▸ Stored records:
....
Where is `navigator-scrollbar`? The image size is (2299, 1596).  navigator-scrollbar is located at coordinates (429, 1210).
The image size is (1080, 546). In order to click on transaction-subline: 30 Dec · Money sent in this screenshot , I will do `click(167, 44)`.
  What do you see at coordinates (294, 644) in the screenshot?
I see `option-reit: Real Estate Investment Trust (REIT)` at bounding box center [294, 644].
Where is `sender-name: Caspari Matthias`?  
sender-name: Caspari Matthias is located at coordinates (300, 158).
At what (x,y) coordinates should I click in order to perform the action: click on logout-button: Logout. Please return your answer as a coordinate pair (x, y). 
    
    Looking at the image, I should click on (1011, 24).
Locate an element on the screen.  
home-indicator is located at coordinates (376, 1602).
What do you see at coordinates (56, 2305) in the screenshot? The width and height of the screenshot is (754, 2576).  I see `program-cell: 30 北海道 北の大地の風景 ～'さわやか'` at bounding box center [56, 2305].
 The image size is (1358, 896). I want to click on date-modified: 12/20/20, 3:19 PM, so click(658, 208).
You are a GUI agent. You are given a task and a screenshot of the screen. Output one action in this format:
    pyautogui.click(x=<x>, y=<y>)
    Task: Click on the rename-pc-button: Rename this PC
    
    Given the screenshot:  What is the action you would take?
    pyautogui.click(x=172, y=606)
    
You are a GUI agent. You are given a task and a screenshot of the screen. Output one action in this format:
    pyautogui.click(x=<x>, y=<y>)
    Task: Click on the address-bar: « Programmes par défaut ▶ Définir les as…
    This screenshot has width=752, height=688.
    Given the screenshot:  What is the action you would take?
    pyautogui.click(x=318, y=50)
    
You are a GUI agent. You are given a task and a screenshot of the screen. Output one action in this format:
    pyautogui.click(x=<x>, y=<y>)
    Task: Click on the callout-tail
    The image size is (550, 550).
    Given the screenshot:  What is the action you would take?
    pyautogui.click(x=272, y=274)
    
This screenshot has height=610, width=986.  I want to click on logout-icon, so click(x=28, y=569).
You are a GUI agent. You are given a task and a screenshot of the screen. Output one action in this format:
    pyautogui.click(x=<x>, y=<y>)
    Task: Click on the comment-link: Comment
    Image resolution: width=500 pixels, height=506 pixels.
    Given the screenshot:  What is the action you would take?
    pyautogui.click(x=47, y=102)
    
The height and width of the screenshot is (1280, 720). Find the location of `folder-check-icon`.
....
▸ YOUR GOAL:
Copy the entries above again line for line, leaving every word, space, and symbol as it is.

▸ OUTPUT OF THE TASK:
Where is `navigator-scrollbar`? The image size is (2299, 1596).  navigator-scrollbar is located at coordinates (429, 1210).
The image size is (1080, 546). In order to click on transaction-subline: 30 Dec · Money sent in this screenshot , I will do `click(167, 44)`.
  What do you see at coordinates (294, 644) in the screenshot?
I see `option-reit: Real Estate Investment Trust (REIT)` at bounding box center [294, 644].
Where is `sender-name: Caspari Matthias`?  
sender-name: Caspari Matthias is located at coordinates (300, 158).
At what (x,y) coordinates should I click in order to perform the action: click on logout-button: Logout. Please return your answer as a coordinate pair (x, y). 
    
    Looking at the image, I should click on (1011, 24).
Locate an element on the screen.  
home-indicator is located at coordinates (376, 1602).
What do you see at coordinates (56, 2305) in the screenshot? The width and height of the screenshot is (754, 2576).  I see `program-cell: 30 北海道 北の大地の風景 ～'さわやか'` at bounding box center [56, 2305].
 The image size is (1358, 896). I want to click on date-modified: 12/20/20, 3:19 PM, so click(658, 208).
You are a GUI agent. You are given a task and a screenshot of the screen. Output one action in this format:
    pyautogui.click(x=<x>, y=<y>)
    Task: Click on the rename-pc-button: Rename this PC
    
    Given the screenshot:  What is the action you would take?
    pyautogui.click(x=172, y=606)
    
You are a GUI agent. You are given a task and a screenshot of the screen. Output one action in this format:
    pyautogui.click(x=<x>, y=<y>)
    Task: Click on the address-bar: « Programmes par défaut ▶ Définir les as…
    This screenshot has width=752, height=688.
    Given the screenshot:  What is the action you would take?
    pyautogui.click(x=318, y=50)
    
You are a GUI agent. You are given a task and a screenshot of the screen. Output one action in this format:
    pyautogui.click(x=<x>, y=<y>)
    Task: Click on the callout-tail
    The image size is (550, 550).
    Given the screenshot:  What is the action you would take?
    pyautogui.click(x=272, y=274)
    
This screenshot has height=610, width=986.  I want to click on logout-icon, so click(x=28, y=569).
You are a GUI agent. You are given a task and a screenshot of the screen. Output one action in this format:
    pyautogui.click(x=<x>, y=<y>)
    Task: Click on the comment-link: Comment
    Image resolution: width=500 pixels, height=506 pixels.
    Given the screenshot:  What is the action you would take?
    pyautogui.click(x=47, y=102)
    
The height and width of the screenshot is (1280, 720). Find the location of `folder-check-icon`.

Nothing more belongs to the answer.